SVT-AV1 Parameters
This page is a high-level overview of relevant SVT-AV1 information and parameters you should know about to make informed encoding decisions. Explanations behind certain parameters are included, but the primary focus is to provide a list of go-to parameters we recommend to make the most out of the AV1 format.
These parameters are aimed at high-efficiency video encoding, with a focus on visual appeal. Transparency remains an area where SVT-AV1 has room for improvement at this point in time, so expect some visible quality loss even in high-bitrate scenarios.
Transparency
"Transparency" refers to the degree to which the encoded output matches the source. A more transparent encode will look closer to the original source, while a less transparent encode will have noticeable compression artifacts and/or distortions.

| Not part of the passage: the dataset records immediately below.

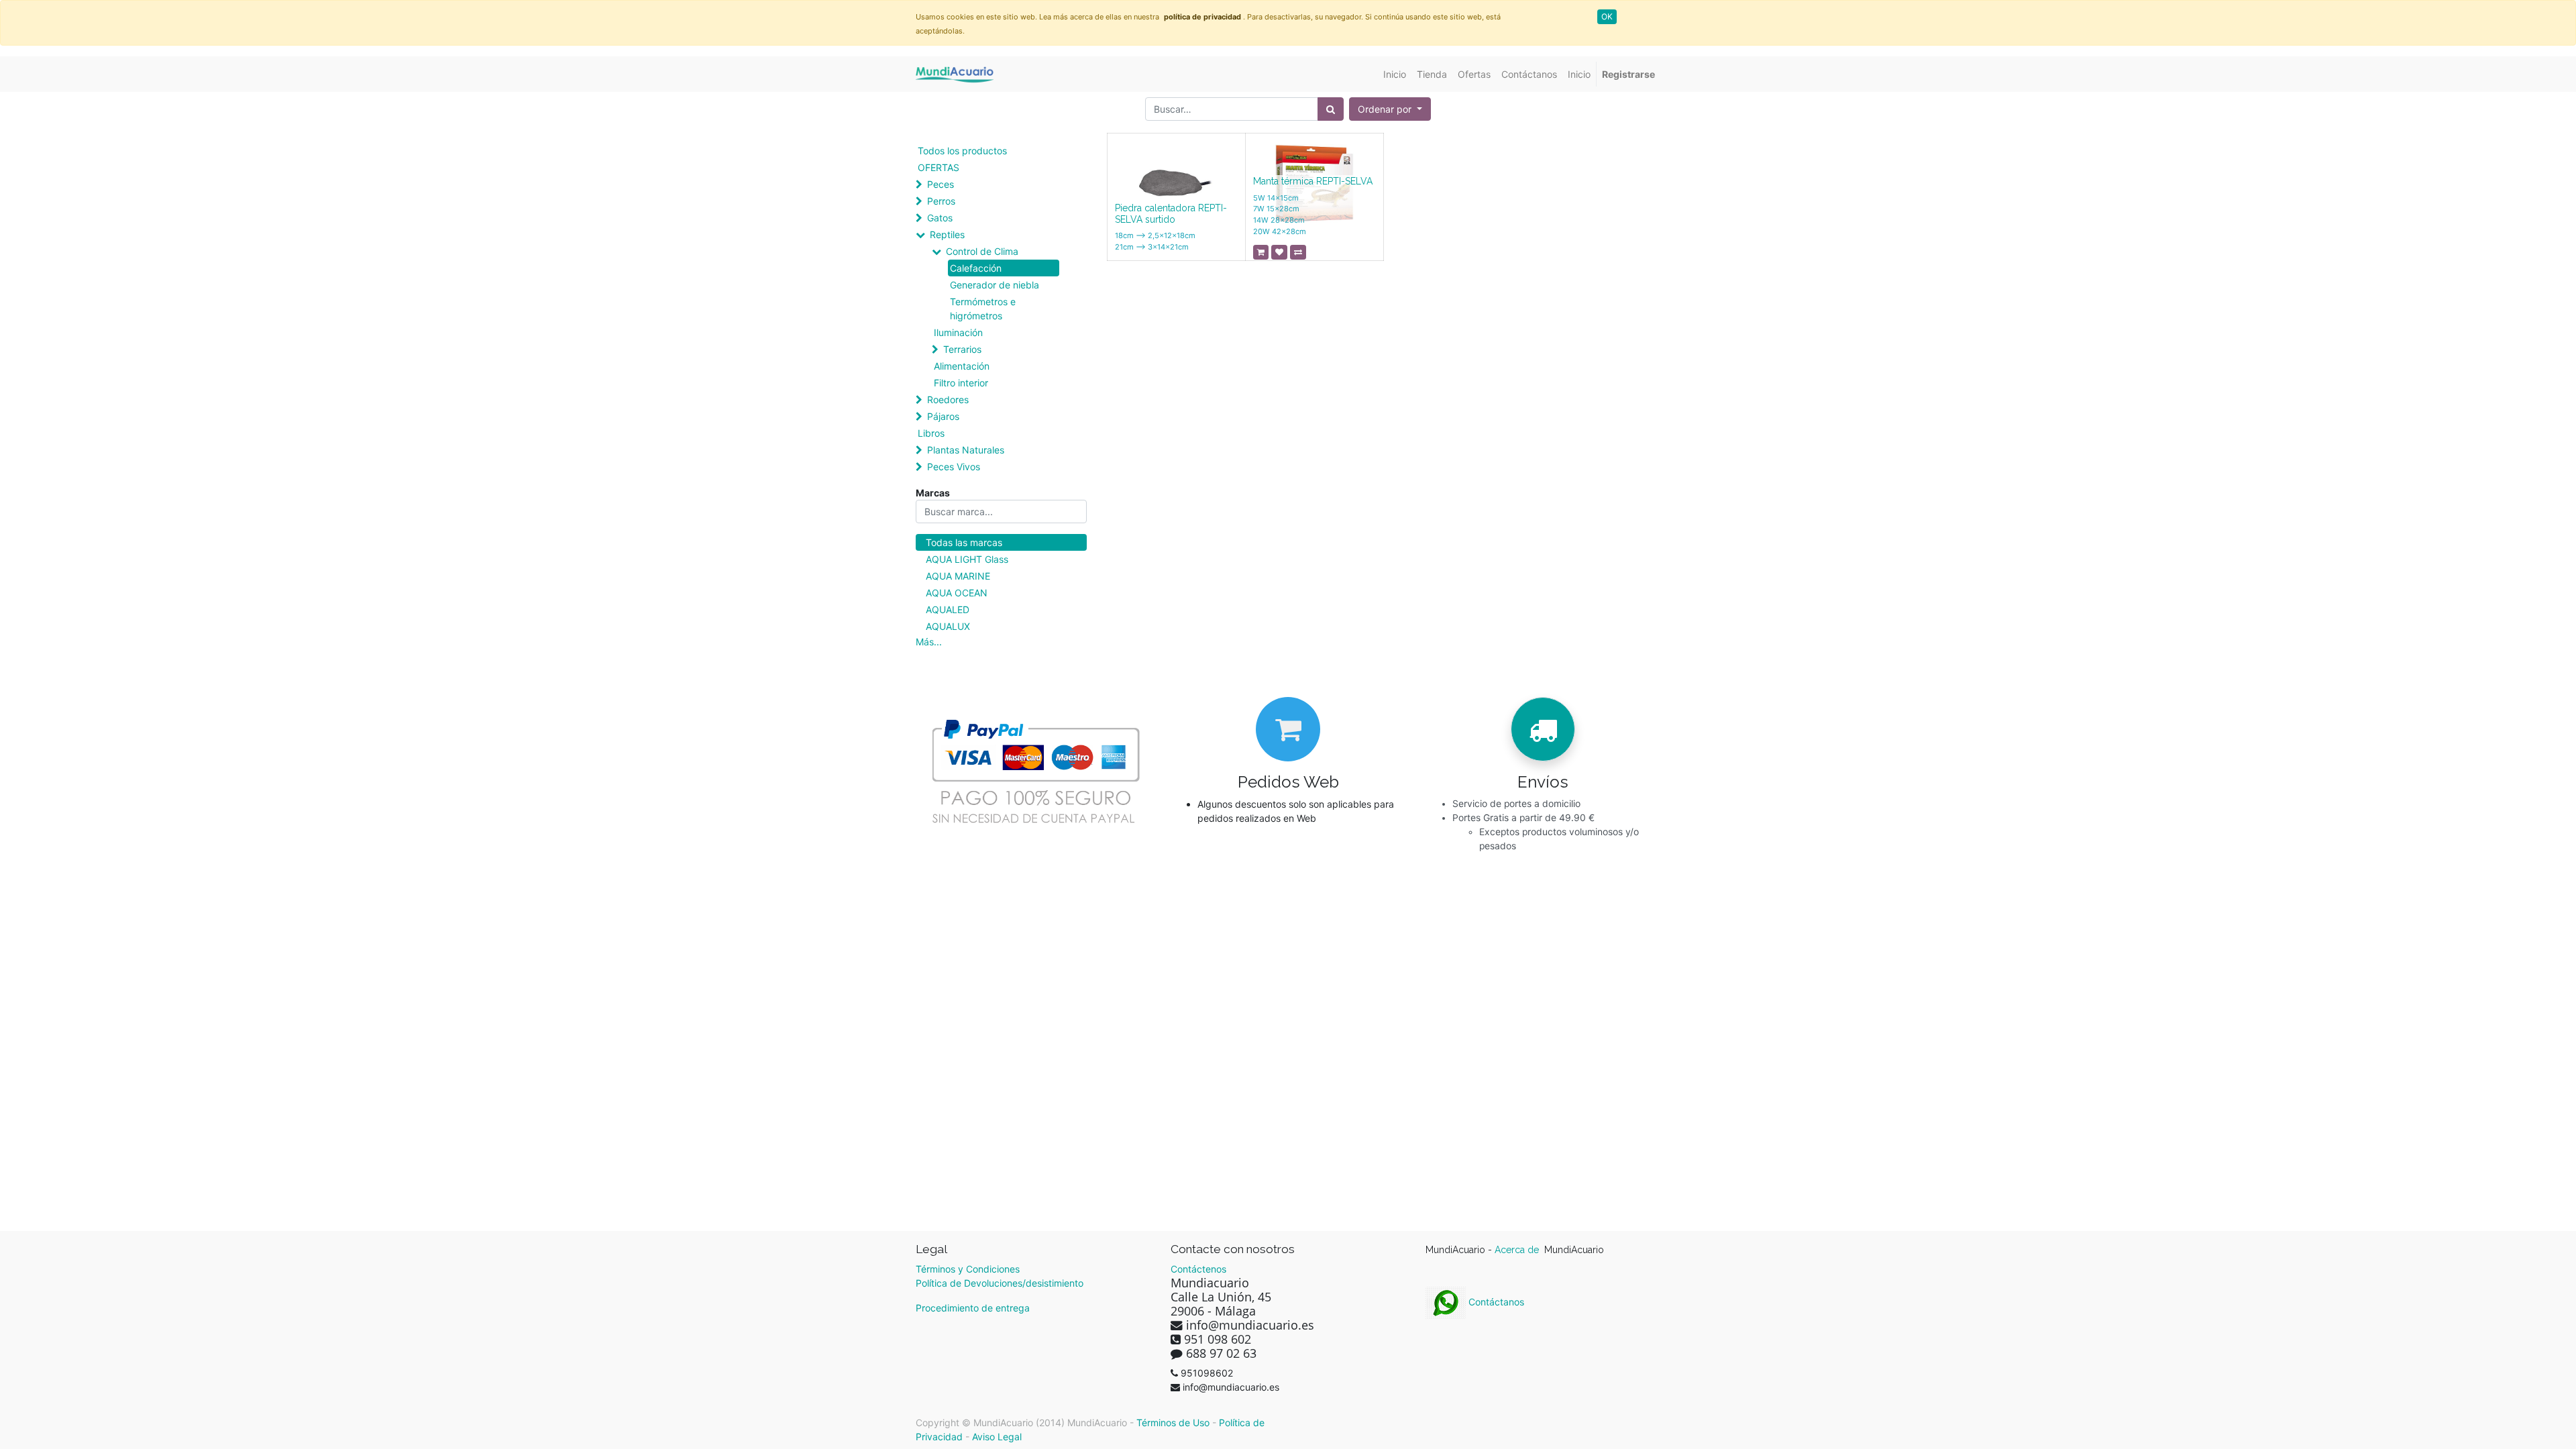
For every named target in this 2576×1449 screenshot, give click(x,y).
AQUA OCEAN (956, 592)
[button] (1390, 109)
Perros (941, 201)
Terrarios (962, 349)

Achieving perfect transparency is borderline impossible (especially once you factor in random variance such as with dithering), and one end goal of encoding is to have a "transparent" encode, a.k.a. to get as close as reasonably possible to the source.
Given AV1's origins as a web-focused codec its strength lies not in achieving transparency but in creating visually appealing encodes, that is to say small file sizes with minimal perceptible artifacts.
For a more complete look at these parameters, see the SVT-AV1 documentation.
Parts of this guide have been written based off the work done in the "Deep Dive" blog post series on the codec wiki. Look them up if you like benchmarks, tables and graphs!
Warning
The recommendations are primarily aimed at encoding anime, and may not be suitable for other types of content. We will try to give alternative options for live-action content where possible, but a lot of parameters should still be sufficient.
Furthermore, these parameters are not tailored for compatibility. If you're encoding for a streaming service, you may need to change some parameters and ensure you're in compliance with your company's requirements.
General AV1 Knowledge
AV1 is generally less well-known than its H.26x competitors, justifying such a section.
Let's begin with the encoder situation. AV1 has three publicly-available software encoders: aomenc, SVT-AV1 and rav1e. The former is the reference encoder, is very slow, and doesn't hold the efficiency crown nowadays. The latter is coded in rust and had an interesting psychovisual design from the ground up, however development stopped years ago after funding was cut. SVT-AV1, as its full name implies, is the most scalable encoder of the bunch, be it in performance, or in its various usecases. We will therefore focus on that encoder implementation that still receives frequent updates.
The SVT-AV1 code base is good, with enormous potential for psychovisual development. This led to many advances since early 2024, when the SVT-AV1-PSY fork, commonly maintained by members of the community, was introduced. Many features that either brought QoL improvements, increased efficiency or visual quality were upstreamed to mainline SVT-AV1, until development of the fork stopped in early 2025. Two new forks emerged from its remnants, SVT-AV1-PSYEX and SVT-AV1-HDR, the former with the goal of being the direct continuation of the -PSY project, and the latter concentrating on improving perceptual fidelity on specific grainy and HDR scenarios.
This situation isn't ideal, as it tends to split the userbase. Fortunately, most development efforts have been merged into mainline SVT-AV1, so for simplicity, the recommendations in this guide will focus on the main encoder. Readers are encouraged to research and experiment with SVT-AV1 forks if they wish to explore further.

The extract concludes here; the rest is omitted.